[Dataset entries]
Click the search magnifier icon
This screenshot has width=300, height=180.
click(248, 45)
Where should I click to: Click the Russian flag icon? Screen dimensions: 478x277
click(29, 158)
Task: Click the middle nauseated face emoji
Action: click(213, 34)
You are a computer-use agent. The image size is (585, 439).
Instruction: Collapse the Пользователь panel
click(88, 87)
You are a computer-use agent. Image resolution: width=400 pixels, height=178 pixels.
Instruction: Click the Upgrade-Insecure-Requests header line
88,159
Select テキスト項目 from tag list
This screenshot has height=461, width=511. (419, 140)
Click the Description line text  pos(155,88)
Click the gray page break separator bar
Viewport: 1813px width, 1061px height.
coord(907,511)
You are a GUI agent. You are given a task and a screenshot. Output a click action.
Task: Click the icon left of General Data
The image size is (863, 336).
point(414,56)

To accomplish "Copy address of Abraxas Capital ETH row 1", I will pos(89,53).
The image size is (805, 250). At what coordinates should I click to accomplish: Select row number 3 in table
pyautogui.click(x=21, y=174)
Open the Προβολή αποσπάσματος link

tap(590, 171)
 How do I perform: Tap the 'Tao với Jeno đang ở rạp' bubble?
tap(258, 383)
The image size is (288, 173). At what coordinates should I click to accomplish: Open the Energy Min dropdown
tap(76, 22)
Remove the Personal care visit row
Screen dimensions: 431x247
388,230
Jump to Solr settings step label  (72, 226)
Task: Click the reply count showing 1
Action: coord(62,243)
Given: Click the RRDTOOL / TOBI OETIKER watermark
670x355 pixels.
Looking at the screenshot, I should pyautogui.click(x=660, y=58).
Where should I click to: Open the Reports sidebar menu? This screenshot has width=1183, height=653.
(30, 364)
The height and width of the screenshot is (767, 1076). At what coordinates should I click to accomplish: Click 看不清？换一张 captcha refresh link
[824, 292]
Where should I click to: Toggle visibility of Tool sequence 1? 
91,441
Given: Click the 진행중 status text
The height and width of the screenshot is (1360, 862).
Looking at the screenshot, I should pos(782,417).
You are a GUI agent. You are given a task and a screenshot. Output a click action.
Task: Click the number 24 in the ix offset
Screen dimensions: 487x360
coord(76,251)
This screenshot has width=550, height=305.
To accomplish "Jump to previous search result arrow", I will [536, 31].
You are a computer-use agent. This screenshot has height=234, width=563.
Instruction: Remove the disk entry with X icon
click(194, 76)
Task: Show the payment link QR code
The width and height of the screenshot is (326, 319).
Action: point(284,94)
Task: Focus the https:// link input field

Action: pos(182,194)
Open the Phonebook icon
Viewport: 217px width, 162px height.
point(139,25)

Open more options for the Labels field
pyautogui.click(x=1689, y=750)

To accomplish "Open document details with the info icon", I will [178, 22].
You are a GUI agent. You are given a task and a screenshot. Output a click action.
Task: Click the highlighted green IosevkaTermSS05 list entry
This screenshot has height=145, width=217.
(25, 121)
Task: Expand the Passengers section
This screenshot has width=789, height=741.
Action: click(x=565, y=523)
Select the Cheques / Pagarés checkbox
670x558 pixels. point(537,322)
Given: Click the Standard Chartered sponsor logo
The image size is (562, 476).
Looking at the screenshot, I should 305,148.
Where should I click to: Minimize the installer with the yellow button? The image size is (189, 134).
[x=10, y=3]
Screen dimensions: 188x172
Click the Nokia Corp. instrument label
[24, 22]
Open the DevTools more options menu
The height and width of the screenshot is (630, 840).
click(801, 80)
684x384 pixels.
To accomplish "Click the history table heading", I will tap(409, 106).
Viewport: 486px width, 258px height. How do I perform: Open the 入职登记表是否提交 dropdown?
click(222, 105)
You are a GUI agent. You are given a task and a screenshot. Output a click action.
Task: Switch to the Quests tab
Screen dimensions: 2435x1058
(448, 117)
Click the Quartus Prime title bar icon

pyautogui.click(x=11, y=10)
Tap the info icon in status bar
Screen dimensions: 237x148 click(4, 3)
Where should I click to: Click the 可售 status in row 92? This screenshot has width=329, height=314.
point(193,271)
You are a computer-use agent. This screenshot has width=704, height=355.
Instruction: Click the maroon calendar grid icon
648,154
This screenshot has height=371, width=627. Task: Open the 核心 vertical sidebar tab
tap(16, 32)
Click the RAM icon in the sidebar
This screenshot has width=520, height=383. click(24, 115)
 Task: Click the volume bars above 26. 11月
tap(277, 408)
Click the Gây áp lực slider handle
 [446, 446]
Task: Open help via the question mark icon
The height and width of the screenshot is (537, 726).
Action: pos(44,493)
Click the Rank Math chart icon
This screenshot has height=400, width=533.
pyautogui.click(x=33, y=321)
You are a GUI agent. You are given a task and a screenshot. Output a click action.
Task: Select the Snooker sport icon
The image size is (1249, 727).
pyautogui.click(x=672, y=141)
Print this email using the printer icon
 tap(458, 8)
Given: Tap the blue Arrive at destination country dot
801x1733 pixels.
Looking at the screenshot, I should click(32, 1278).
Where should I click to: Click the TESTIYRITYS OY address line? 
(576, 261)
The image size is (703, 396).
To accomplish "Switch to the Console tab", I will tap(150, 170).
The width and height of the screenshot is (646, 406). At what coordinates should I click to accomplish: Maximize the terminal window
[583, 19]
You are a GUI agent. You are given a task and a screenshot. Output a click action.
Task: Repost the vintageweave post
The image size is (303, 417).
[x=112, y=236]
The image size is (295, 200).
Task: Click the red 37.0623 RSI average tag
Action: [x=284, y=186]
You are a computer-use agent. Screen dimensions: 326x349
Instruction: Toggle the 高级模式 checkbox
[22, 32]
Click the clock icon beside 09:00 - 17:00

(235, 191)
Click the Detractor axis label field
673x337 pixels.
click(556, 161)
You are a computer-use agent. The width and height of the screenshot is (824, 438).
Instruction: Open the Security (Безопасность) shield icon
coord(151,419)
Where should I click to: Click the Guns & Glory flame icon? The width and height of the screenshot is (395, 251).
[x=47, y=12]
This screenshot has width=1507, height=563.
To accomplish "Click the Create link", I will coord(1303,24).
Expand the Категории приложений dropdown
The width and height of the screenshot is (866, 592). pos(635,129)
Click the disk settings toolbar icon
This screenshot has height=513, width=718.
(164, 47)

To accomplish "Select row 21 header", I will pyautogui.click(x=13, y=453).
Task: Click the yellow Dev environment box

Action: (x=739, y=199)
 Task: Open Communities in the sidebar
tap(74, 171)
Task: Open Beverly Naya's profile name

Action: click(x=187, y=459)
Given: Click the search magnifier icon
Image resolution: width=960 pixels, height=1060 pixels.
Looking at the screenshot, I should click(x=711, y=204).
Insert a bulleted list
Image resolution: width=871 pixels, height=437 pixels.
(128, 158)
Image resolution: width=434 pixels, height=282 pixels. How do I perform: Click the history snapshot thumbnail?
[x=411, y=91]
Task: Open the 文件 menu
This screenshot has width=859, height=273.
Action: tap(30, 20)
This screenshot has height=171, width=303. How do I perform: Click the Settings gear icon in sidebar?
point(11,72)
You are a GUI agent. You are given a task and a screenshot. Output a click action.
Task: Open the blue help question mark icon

(Instructions for the task) The answer should be the entries, given again without a single difference.

(Response)
Click the search magnifier icon
This screenshot has width=300, height=180.
click(248, 45)
Where should I click to: Click the Russian flag icon? Screen dimensions: 478x277
click(29, 158)
Task: Click the middle nauseated face emoji
Action: click(213, 34)
You are a computer-use agent. The image size is (585, 439).
Instruction: Collapse the Пользователь panel
click(88, 87)
You are a computer-use agent. Image resolution: width=400 pixels, height=178 pixels.
Instruction: Click the Upgrade-Insecure-Requests header line
88,159
Select テキスト項目 from tag list
This screenshot has height=461, width=511. (419, 140)
Click the Description line text  pos(155,88)
Click the gray page break separator bar
Viewport: 1813px width, 1061px height.
coord(907,511)
You are a GUI agent. You are given a task and a screenshot. Output a click action.
Task: Click the icon left of General Data
The image size is (863, 336).
point(414,56)

To accomplish "Copy address of Abraxas Capital ETH row 1", I will pos(89,53).
The image size is (805, 250). At what coordinates should I click to accomplish: Select row number 3 in table
pyautogui.click(x=21, y=174)
Open the Προβολή αποσπάσματος link

tap(590, 171)
 How do I perform: Tap the 'Tao với Jeno đang ở rạp' bubble?
tap(258, 383)
The image size is (288, 173). At what coordinates should I click to accomplish: Open the Energy Min dropdown
tap(76, 22)
Remove the Personal care visit row
Screen dimensions: 431x247
388,230
Jump to Solr settings step label  (72, 226)
Task: Click the reply count showing 1
Action: coord(62,243)
Given: Click the RRDTOOL / TOBI OETIKER watermark
670x355 pixels.
Looking at the screenshot, I should pyautogui.click(x=660, y=58).
Where should I click to: Open the Reports sidebar menu? This screenshot has width=1183, height=653.
(30, 364)
The height and width of the screenshot is (767, 1076). At what coordinates should I click to accomplish: Click 看不清？换一张 captcha refresh link
[824, 292]
Where should I click to: Toggle visibility of Tool sequence 1? 
91,441
Given: Click the 진행중 status text
The height and width of the screenshot is (1360, 862).
Looking at the screenshot, I should pos(782,417).
You are a GUI agent. You are given a task and a screenshot. Output a click action.
Task: Click the number 24 in the ix offset
Screen dimensions: 487x360
coord(76,251)
This screenshot has width=550, height=305.
To accomplish "Jump to previous search result arrow", I will [536, 31].
You are a computer-use agent. This screenshot has height=234, width=563.
Instruction: Remove the disk entry with X icon
click(194, 76)
Task: Show the payment link QR code
The width and height of the screenshot is (326, 319).
Action: point(284,94)
Task: Focus the https:// link input field

Action: pos(182,194)
Open the Phonebook icon
Viewport: 217px width, 162px height.
point(139,25)

Open more options for the Labels field
pyautogui.click(x=1689, y=750)

To accomplish "Open document details with the info icon", I will [178, 22].
You are a GUI agent. You are given a task and a screenshot. Output a click action.
Task: Click the highlighted green IosevkaTermSS05 list entry
This screenshot has height=145, width=217.
(25, 121)
Task: Expand the Passengers section
This screenshot has width=789, height=741.
Action: click(x=565, y=523)
Select the Cheques / Pagarés checkbox
670x558 pixels. point(537,322)
Given: Click the Standard Chartered sponsor logo
The image size is (562, 476).
Looking at the screenshot, I should 305,148.
Where should I click to: Minimize the installer with the yellow button? The image size is (189, 134).
[x=10, y=3]
Screen dimensions: 188x172
Click the Nokia Corp. instrument label
[24, 22]
Open the DevTools more options menu
The height and width of the screenshot is (630, 840).
click(801, 80)
684x384 pixels.
To accomplish "Click the history table heading", I will tap(409, 106).
Viewport: 486px width, 258px height. How do I perform: Open the 入职登记表是否提交 dropdown?
click(222, 105)
You are a GUI agent. You are given a task and a screenshot. Output a click action.
Task: Switch to the Quests tab
Screen dimensions: 2435x1058
(448, 117)
Click the Quartus Prime title bar icon

pyautogui.click(x=11, y=10)
Tap the info icon in status bar
Screen dimensions: 237x148 click(4, 3)
Where should I click to: Click the 可售 status in row 92? This screenshot has width=329, height=314.
point(193,271)
You are a computer-use agent. This screenshot has width=704, height=355.
Instruction: Click the maroon calendar grid icon
648,154
This screenshot has height=371, width=627. Task: Open the 核心 vertical sidebar tab
tap(16, 32)
Click the RAM icon in the sidebar
This screenshot has width=520, height=383. click(24, 115)
 Task: Click the volume bars above 26. 11月
tap(277, 408)
Click the Gây áp lực slider handle
 [446, 446]
Task: Open help via the question mark icon
The height and width of the screenshot is (537, 726).
Action: pos(44,493)
Click the Rank Math chart icon
This screenshot has height=400, width=533.
pyautogui.click(x=33, y=321)
You are a GUI agent. You are given a task and a screenshot. Output a click action.
Task: Select the Snooker sport icon
The image size is (1249, 727).
pyautogui.click(x=672, y=141)
Print this email using the printer icon
 tap(458, 8)
Given: Tap the blue Arrive at destination country dot
801x1733 pixels.
Looking at the screenshot, I should click(32, 1278).
Where should I click to: Click the TESTIYRITYS OY address line? 
(576, 261)
The image size is (703, 396).
To accomplish "Switch to the Console tab", I will tap(150, 170).
The width and height of the screenshot is (646, 406). At what coordinates should I click to accomplish: Maximize the terminal window
[583, 19]
You are a GUI agent. You are given a task and a screenshot. Output a click action.
Task: Repost the vintageweave post
The image size is (303, 417).
[x=112, y=236]
The image size is (295, 200).
Task: Click the red 37.0623 RSI average tag
Action: [x=284, y=186]
You are a computer-use agent. Screen dimensions: 326x349
Instruction: Toggle the 高级模式 checkbox
[22, 32]
Click the clock icon beside 09:00 - 17:00

(235, 191)
Click the Detractor axis label field
673x337 pixels.
click(556, 161)
You are a computer-use agent. The width and height of the screenshot is (824, 438).
Instruction: Open the Security (Безопасность) shield icon
coord(151,419)
Where should I click to: Click the Guns & Glory flame icon? The width and height of the screenshot is (395, 251).
[x=47, y=12]
This screenshot has width=1507, height=563.
To accomplish "Click the Create link", I will coord(1303,24).
Expand the Категории приложений dropdown
The width and height of the screenshot is (866, 592). pos(635,129)
Click the disk settings toolbar icon
This screenshot has height=513, width=718.
(164, 47)

To accomplish "Select row 21 header", I will pyautogui.click(x=13, y=453).
Task: Click the yellow Dev environment box

Action: (x=739, y=199)
 Task: Open Communities in the sidebar
tap(74, 171)
Task: Open Beverly Naya's profile name

Action: click(x=187, y=459)
Given: Click the search magnifier icon
Image resolution: width=960 pixels, height=1060 pixels.
Looking at the screenshot, I should click(x=711, y=204).
Insert a bulleted list
Image resolution: width=871 pixels, height=437 pixels.
(128, 158)
Image resolution: width=434 pixels, height=282 pixels. How do I perform: Click the history snapshot thumbnail?
[x=411, y=91]
Task: Open the 文件 menu
This screenshot has width=859, height=273.
Action: tap(30, 20)
This screenshot has height=171, width=303. How do I perform: Click the Settings gear icon in sidebar?
point(11,72)
You are a GUI agent. You are given a task and a screenshot. Output a click action.
Task: Open the blue help question mark icon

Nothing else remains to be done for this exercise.